▶ _EXERCISE BRIEF_
With both ends included, repeat exactly the lines of the entries below from the one containing "Лавсан Гео (Производство РБ) (1206, 313)" down to the one containing "Termini e condizioni del servizio (309, 2416)", and no others.

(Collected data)
<<<<
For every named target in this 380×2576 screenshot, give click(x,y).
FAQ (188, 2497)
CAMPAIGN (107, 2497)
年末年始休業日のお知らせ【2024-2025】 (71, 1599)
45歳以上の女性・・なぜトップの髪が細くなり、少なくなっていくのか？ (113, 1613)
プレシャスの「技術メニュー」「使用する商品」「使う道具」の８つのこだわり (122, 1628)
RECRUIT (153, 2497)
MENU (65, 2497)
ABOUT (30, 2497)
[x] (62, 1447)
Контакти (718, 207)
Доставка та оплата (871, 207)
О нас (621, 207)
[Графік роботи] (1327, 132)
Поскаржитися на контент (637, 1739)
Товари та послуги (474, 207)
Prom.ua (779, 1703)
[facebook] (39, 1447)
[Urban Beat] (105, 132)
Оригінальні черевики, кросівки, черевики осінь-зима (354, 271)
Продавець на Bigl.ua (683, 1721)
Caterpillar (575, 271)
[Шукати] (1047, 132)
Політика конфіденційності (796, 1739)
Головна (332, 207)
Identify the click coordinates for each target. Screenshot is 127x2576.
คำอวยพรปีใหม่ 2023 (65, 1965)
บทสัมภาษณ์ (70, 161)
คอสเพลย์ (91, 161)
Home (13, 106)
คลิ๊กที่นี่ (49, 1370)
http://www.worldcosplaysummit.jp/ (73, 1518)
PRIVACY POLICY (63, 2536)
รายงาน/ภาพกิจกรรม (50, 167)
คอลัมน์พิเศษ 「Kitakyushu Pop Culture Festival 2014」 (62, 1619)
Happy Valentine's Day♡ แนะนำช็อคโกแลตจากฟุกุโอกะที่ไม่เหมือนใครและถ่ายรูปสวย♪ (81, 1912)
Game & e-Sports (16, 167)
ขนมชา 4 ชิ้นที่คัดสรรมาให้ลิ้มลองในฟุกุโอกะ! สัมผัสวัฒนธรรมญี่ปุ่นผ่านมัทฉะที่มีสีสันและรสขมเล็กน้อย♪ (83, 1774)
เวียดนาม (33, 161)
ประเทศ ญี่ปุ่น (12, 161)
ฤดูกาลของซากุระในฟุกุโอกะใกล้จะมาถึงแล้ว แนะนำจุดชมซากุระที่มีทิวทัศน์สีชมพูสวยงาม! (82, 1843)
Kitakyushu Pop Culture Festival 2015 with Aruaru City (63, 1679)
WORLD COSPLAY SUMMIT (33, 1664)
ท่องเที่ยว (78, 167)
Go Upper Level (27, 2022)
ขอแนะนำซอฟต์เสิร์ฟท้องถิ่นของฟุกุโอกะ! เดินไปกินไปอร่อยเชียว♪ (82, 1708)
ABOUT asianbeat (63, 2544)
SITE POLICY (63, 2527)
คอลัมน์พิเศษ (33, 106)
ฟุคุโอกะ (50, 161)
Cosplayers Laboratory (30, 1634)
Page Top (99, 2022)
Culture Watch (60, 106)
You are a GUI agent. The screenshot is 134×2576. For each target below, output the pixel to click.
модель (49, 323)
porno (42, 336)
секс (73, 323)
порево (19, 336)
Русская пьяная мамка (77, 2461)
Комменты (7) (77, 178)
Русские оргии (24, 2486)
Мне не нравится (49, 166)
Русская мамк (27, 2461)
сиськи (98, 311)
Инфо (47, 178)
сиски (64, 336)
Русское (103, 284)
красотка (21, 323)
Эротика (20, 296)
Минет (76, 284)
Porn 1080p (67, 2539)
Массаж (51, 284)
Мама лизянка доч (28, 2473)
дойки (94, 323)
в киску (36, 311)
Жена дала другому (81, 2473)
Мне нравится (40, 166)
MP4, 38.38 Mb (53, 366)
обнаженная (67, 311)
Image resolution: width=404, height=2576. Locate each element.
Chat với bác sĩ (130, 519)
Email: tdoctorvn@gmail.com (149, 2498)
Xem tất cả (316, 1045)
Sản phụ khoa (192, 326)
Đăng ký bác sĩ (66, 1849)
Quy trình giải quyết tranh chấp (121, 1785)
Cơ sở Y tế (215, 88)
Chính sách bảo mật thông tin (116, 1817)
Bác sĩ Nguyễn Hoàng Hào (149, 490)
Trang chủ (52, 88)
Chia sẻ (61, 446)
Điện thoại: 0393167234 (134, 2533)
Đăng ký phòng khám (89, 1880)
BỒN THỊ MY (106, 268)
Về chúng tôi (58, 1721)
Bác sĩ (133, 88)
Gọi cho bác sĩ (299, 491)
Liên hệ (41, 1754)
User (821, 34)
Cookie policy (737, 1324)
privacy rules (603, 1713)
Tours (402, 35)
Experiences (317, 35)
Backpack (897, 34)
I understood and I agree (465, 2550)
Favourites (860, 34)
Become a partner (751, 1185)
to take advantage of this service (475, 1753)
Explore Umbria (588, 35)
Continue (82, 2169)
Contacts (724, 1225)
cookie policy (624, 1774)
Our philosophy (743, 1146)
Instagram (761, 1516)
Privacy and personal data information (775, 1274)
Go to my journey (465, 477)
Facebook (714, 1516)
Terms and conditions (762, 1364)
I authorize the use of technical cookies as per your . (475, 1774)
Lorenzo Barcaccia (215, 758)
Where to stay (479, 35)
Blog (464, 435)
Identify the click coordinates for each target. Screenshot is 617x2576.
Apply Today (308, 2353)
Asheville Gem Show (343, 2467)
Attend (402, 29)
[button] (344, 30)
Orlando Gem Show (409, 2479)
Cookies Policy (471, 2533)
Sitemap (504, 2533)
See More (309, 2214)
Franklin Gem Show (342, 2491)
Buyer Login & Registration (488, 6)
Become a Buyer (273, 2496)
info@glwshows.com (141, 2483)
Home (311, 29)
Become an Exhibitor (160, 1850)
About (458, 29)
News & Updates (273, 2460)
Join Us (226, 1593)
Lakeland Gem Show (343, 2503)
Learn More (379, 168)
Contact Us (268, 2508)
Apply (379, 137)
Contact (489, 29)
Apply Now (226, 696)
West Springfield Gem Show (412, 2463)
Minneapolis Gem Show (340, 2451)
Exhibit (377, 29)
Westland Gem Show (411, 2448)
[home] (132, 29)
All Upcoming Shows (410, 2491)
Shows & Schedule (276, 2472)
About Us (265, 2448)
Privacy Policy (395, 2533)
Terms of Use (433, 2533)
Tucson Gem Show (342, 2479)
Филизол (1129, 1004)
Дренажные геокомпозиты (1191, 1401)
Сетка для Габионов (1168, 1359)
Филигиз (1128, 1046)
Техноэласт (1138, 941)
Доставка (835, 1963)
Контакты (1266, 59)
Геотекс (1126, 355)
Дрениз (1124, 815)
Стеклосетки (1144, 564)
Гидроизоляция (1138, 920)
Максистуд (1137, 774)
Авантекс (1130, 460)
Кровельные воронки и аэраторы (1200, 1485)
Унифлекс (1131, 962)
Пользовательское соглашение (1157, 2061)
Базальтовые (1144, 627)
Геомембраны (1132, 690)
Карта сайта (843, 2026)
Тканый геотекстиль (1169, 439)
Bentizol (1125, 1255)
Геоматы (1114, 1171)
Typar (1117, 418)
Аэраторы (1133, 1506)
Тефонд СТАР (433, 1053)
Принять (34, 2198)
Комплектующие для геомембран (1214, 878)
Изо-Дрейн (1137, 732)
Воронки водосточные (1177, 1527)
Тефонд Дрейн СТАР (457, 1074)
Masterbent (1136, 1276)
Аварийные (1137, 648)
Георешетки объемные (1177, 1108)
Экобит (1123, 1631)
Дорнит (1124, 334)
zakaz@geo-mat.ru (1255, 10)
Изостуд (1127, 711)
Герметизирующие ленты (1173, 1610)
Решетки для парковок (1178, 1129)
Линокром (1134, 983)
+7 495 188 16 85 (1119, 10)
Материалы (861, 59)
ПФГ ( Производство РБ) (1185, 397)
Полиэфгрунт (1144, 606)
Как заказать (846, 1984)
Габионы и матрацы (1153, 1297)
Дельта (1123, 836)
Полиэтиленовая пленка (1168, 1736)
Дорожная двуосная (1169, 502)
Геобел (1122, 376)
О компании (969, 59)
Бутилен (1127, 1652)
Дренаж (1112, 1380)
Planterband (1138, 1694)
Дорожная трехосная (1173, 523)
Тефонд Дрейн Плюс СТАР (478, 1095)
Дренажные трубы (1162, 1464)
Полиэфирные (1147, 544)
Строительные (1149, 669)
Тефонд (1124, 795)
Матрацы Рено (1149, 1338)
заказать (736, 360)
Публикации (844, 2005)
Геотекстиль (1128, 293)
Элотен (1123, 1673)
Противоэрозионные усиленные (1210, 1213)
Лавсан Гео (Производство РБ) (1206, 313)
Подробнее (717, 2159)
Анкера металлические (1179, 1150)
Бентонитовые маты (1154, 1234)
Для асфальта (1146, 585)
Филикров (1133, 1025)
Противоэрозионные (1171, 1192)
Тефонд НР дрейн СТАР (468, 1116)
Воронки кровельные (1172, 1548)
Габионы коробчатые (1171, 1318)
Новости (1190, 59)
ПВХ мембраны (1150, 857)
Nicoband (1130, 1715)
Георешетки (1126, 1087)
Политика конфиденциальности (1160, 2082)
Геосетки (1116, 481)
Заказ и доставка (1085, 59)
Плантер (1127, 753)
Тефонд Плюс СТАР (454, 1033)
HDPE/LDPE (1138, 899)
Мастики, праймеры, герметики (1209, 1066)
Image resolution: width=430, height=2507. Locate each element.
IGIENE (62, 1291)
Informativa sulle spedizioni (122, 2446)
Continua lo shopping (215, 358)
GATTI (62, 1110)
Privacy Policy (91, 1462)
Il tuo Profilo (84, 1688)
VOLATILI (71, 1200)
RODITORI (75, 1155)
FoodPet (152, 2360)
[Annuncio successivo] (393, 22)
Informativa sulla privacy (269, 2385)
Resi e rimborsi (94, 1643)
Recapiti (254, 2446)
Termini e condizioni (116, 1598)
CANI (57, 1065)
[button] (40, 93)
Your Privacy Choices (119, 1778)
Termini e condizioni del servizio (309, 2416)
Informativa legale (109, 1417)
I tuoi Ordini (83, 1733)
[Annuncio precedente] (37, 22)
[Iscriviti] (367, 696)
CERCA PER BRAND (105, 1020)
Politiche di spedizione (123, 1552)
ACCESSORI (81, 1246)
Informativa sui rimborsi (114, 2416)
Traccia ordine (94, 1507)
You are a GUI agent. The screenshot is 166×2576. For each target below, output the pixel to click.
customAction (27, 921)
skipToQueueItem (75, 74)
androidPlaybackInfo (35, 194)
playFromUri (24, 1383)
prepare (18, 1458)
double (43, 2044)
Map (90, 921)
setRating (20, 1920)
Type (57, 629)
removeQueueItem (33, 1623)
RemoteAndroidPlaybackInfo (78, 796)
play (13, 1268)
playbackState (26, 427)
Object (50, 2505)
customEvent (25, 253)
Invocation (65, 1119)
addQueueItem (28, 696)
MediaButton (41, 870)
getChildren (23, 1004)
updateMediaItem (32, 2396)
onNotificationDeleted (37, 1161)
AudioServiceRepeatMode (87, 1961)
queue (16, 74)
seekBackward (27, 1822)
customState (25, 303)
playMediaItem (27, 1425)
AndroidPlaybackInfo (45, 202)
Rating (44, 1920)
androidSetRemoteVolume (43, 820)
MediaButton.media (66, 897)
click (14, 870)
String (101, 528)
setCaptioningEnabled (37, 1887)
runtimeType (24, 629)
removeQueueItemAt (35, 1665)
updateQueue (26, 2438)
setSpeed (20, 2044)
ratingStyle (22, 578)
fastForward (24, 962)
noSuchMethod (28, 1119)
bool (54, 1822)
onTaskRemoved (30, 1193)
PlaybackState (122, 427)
>>>>
▶ _EXERCISE RESULT_
Лавсан Гео (Производство РБ) (1206, 313)
Подробнее (717, 2159)
Анкера металлические (1179, 1150)
Бентонитовые маты (1154, 1234)
Для асфальта (1146, 585)
Филикров (1133, 1025)
Противоэрозионные (1171, 1192)
Тефонд НР дрейн СТАР (468, 1116)
Воронки кровельные (1172, 1548)
Габионы коробчатые (1171, 1318)
Новости (1190, 59)
ПВХ мембраны (1150, 857)
Nicoband (1130, 1715)
Георешетки (1126, 1087)
Политика конфиденциальности (1160, 2082)
Геосетки (1116, 481)
Заказ и доставка (1085, 59)
Плантер (1127, 753)
Тефонд Плюс СТАР (454, 1033)
HDPE/LDPE (1138, 899)
Мастики, праймеры, герметики (1209, 1066)
Image resolution: width=430, height=2507. Locate each element.
IGIENE (62, 1291)
Informativa sulle spedizioni (122, 2446)
Continua lo shopping (215, 358)
GATTI (62, 1110)
Privacy Policy (91, 1462)
Il tuo Profilo (84, 1688)
VOLATILI (71, 1200)
RODITORI (75, 1155)
FoodPet (152, 2360)
[Annuncio successivo] (393, 22)
Informativa sulla privacy (269, 2385)
Resi e rimborsi (94, 1643)
Recapiti (254, 2446)
Termini e condizioni (116, 1598)
CANI (57, 1065)
[button] (40, 93)
Your Privacy Choices (119, 1778)
Termini e condizioni del servizio (309, 2416)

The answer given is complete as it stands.